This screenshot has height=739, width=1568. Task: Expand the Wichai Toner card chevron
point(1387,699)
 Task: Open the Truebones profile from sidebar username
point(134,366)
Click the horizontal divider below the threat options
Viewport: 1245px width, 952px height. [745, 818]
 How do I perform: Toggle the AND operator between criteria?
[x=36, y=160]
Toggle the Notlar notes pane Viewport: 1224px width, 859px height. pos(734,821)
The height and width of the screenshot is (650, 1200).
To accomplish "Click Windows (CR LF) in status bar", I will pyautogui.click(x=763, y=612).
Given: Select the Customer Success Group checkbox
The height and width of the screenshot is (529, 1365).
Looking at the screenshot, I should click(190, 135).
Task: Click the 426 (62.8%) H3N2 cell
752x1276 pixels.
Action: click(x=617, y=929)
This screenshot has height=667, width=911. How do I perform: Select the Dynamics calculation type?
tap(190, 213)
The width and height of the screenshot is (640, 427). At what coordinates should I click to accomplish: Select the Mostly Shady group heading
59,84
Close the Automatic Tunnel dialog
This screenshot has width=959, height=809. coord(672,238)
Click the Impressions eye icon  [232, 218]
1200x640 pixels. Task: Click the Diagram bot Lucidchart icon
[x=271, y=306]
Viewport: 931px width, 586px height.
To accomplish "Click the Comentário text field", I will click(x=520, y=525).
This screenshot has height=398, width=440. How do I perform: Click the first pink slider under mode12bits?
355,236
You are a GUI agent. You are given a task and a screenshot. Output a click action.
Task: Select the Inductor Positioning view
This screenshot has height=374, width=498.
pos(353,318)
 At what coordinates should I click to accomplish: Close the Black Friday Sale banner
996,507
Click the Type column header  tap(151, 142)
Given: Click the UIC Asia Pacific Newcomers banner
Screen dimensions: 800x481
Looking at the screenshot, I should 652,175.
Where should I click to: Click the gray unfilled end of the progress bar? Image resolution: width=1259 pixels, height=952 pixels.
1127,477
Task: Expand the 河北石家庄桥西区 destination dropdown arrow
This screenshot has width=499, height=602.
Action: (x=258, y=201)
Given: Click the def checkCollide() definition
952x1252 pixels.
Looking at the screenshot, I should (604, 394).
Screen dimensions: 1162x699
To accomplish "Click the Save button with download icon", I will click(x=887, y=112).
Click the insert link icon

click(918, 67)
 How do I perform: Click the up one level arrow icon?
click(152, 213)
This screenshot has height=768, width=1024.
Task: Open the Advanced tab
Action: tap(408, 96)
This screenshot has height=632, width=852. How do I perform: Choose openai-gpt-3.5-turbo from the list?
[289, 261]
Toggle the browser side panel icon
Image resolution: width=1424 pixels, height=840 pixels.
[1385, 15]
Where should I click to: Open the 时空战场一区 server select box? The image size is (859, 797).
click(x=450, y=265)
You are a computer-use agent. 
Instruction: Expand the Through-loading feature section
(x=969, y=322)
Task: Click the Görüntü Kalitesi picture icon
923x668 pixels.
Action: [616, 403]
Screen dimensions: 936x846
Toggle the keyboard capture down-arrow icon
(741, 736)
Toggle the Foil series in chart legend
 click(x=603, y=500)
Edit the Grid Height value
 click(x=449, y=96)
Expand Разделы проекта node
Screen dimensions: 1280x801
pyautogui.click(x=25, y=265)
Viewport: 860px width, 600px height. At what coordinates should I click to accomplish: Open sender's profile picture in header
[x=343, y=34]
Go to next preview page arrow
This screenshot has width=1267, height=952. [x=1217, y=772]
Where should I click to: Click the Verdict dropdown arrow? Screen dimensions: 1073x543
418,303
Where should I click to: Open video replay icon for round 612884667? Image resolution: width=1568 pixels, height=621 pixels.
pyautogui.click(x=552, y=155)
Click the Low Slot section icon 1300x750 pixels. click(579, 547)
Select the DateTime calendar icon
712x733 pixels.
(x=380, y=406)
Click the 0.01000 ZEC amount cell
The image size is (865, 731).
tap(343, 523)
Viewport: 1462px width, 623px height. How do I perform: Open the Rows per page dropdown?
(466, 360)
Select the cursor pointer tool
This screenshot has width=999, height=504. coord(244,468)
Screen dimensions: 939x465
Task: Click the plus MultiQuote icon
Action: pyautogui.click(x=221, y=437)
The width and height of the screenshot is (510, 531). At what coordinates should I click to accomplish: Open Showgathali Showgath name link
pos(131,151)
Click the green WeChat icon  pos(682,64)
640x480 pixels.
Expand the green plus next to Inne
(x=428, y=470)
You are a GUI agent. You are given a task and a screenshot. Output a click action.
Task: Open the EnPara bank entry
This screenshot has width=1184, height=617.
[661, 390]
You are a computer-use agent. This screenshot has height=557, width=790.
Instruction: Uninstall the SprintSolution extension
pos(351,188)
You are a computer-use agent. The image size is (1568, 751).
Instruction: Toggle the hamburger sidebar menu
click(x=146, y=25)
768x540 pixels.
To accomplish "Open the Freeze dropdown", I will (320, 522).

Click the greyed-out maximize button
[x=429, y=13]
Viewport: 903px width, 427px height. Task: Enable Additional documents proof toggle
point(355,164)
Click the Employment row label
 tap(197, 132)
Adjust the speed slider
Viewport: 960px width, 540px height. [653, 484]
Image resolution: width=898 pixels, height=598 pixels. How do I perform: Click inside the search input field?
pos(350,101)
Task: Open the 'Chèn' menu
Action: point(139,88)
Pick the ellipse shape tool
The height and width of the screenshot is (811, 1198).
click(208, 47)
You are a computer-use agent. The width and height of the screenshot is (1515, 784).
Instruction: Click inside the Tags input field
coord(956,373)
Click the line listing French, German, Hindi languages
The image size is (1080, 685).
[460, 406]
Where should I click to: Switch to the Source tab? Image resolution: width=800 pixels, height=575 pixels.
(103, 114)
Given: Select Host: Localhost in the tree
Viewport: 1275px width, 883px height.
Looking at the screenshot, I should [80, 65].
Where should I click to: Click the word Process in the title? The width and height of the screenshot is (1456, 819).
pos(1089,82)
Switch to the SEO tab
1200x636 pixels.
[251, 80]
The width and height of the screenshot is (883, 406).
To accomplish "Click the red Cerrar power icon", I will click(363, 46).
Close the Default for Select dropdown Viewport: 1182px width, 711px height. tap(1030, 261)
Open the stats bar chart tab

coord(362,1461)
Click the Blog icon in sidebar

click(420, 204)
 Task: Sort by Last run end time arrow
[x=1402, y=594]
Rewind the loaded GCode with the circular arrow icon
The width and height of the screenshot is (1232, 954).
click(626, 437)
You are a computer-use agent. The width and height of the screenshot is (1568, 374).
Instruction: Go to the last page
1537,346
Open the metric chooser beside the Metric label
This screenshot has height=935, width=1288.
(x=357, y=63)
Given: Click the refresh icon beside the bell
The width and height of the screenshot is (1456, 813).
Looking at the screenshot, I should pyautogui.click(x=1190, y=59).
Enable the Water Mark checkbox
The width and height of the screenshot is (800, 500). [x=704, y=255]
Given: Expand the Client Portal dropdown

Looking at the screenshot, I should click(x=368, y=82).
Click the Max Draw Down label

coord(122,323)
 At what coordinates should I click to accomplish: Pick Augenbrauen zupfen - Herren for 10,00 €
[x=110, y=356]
-*-
[ACTIVITY] Among the entries above, the lines between the ones containing "Select the cursor pointer tool" and "is (1515, 784).", inclusive, are to be transcribed exactly. No other line is to be given.

[RESULT]
Select the cursor pointer tool
This screenshot has width=999, height=504. coord(244,468)
Screen dimensions: 939x465
Task: Click the plus MultiQuote icon
Action: pyautogui.click(x=221, y=437)
The width and height of the screenshot is (510, 531). At what coordinates should I click to accomplish: Open Showgathali Showgath name link
pos(131,151)
Click the green WeChat icon  pos(682,64)
640x480 pixels.
Expand the green plus next to Inne
(x=428, y=470)
You are a GUI agent. You are given a task and a screenshot. Output a click action.
Task: Open the EnPara bank entry
This screenshot has width=1184, height=617.
[661, 390]
You are a computer-use agent. This screenshot has height=557, width=790.
Instruction: Uninstall the SprintSolution extension
pos(351,188)
You are a computer-use agent. The image size is (1568, 751).
Instruction: Toggle the hamburger sidebar menu
click(x=146, y=25)
768x540 pixels.
To accomplish "Open the Freeze dropdown", I will (320, 522).

Click the greyed-out maximize button
[x=429, y=13]
Viewport: 903px width, 427px height. Task: Enable Additional documents proof toggle
point(355,164)
Click the Employment row label
 tap(197, 132)
Adjust the speed slider
Viewport: 960px width, 540px height. [653, 484]
Image resolution: width=898 pixels, height=598 pixels. How do I perform: Click inside the search input field?
pos(350,101)
Task: Open the 'Chèn' menu
Action: point(139,88)
Pick the ellipse shape tool
The height and width of the screenshot is (811, 1198).
click(208, 47)
You are a computer-use agent. The width and height of the screenshot is (1515, 784).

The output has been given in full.